After the Bureau of Meteorology has announced 2013 as the hottest year in Australia, the spotlight shines on Prime Minister Tony Abbott as critics seized an opportunity to call for a climate policy change.
Political opponents of Mr Abbott have more reason to compel him abandon the scrapping of carbon pricing laws. The Australian Labour Party and the Greens used the Annual Climate Statement of the weather bureau to call on the Abbott government to reassess its current climate change policies. According to a report by the Guardian, Richard Di Nitale, acting Greens leader, called Mr Abbott a "reckless ideologue who ignores the science." Mr Abbott was also accused of "listening to people who are part of the tinfoil hat brigade."

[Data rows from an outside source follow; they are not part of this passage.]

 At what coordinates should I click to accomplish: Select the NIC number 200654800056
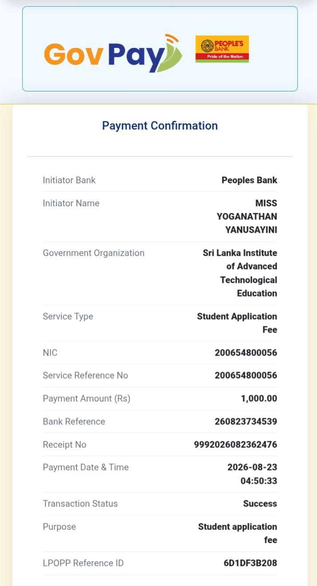pos(246,353)

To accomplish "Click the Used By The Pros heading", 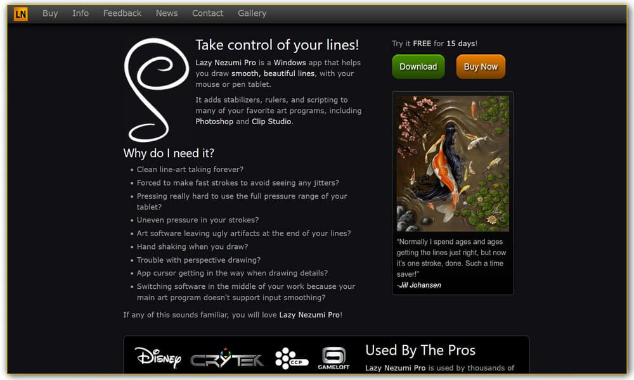I will [x=420, y=350].
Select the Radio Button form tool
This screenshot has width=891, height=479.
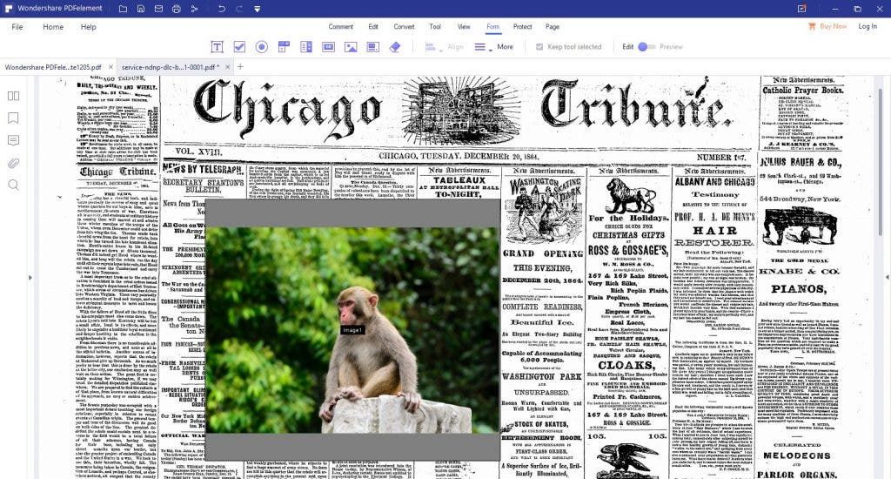tap(261, 47)
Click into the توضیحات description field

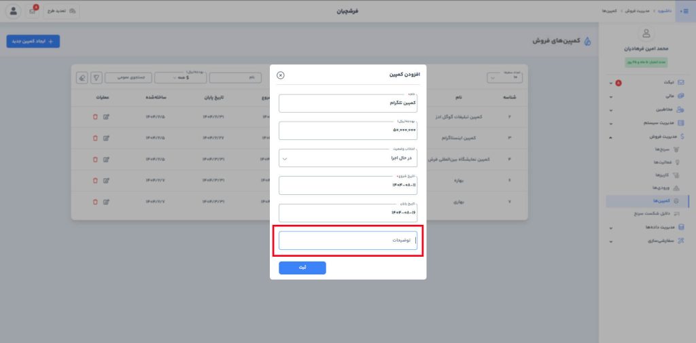pyautogui.click(x=348, y=241)
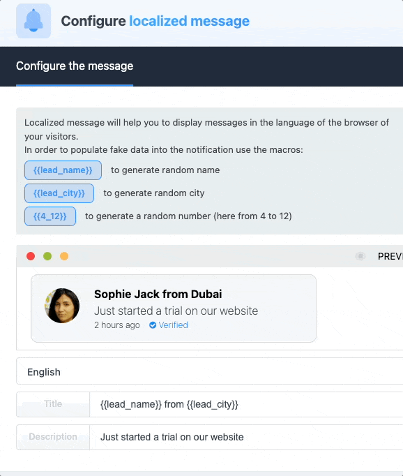The height and width of the screenshot is (476, 403).
Task: Click the Description field label
Action: tap(53, 437)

One of Mr Abbott's campaign promises in the September election was to scrap Labour's carbon tax and replace it with the Coalition's direct action policy. Both the Greens and Labour refused to support the prime minister's plan in the upper house. This leaves Mr Abbott no choice but to wait until a new Senate will commence in July. Labour has remained a supporter of emissions trading scheme and promotes the reduction of the fixed carbon price to a floating price.
In the bureau's Annual Climate Statement, average temperatures in 2013 broke the previous record in 2005 by 0.17C. The report revealed that all states and territories in Australia have above average temperatures on record in 2013. Northern Territory, South Australia and Western Australia were breaking records in terms of annual average temperature.

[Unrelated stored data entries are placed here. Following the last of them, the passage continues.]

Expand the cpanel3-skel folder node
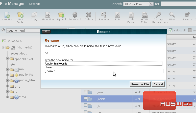 [x=8, y=59]
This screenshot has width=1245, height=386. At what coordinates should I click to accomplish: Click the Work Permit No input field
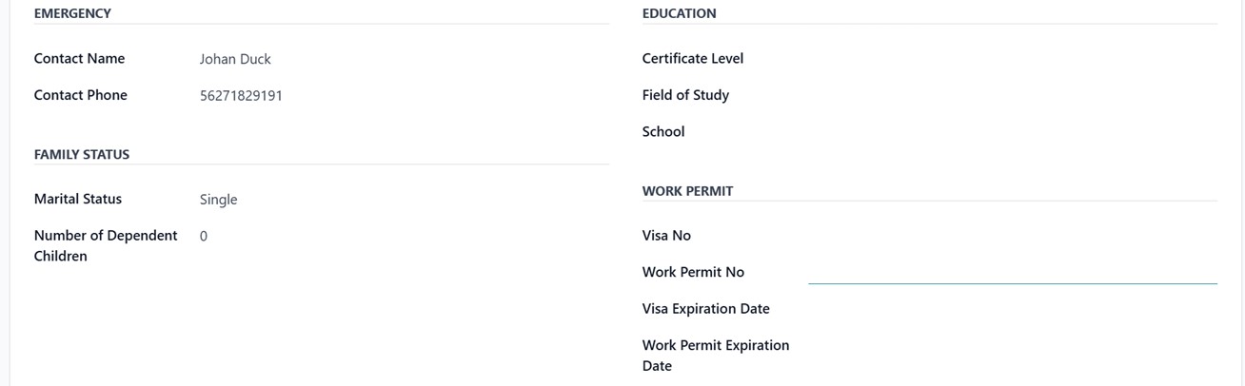tap(1012, 272)
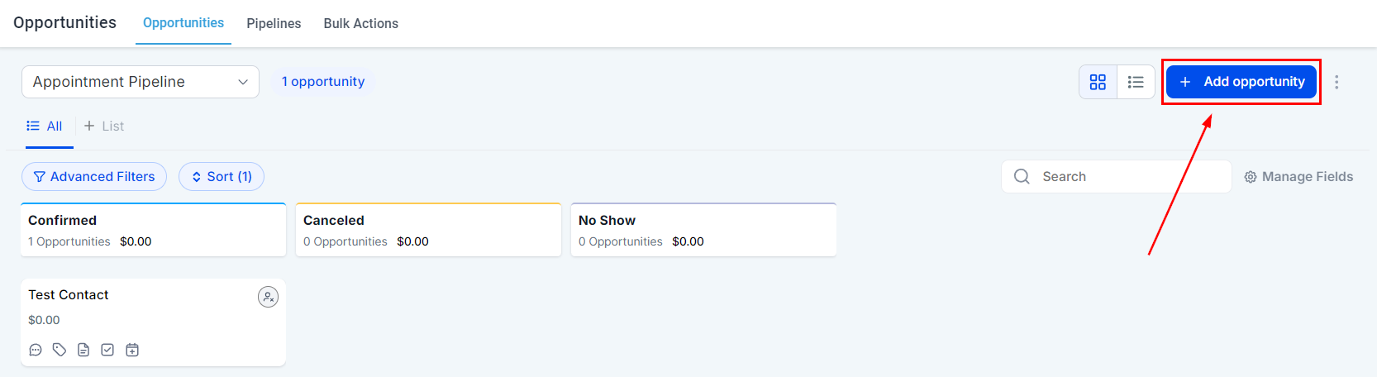Click the Manage Fields gear icon
Screen dimensions: 1377x377
pos(1251,177)
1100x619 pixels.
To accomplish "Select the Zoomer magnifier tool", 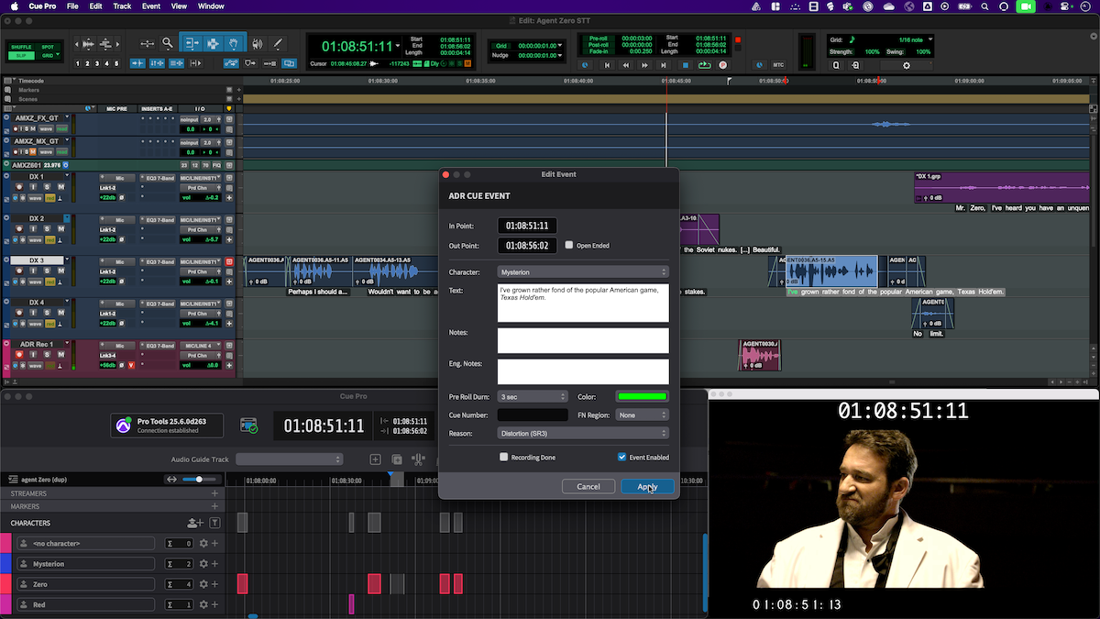I will point(168,43).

Acting Labour leader Penny Wong remarked that Australians have a high regard for the weather bureau. Its findings suggest once again that climate change is real. For Ms Wong, the only people who don't believe in climate change are Mr Abbott and some of his political advisers.
On Sept. 2013, Mr Abbott abolished the Climate Change Commission including Tim Flannery, internationally renowned climate change author and scientist. Mr Abbott, who once called scientific evidence of climate change as "absolute crap" removed the environmental agency on two days after he was officially sworn in as prime minister of Australia.
The move shocked environmentalists, scientists and the rest of the community. Among the developed nations in the world, Australia has one of the driest environments. The country is regarded as one of the most vulnerable countries to the effects of climate change.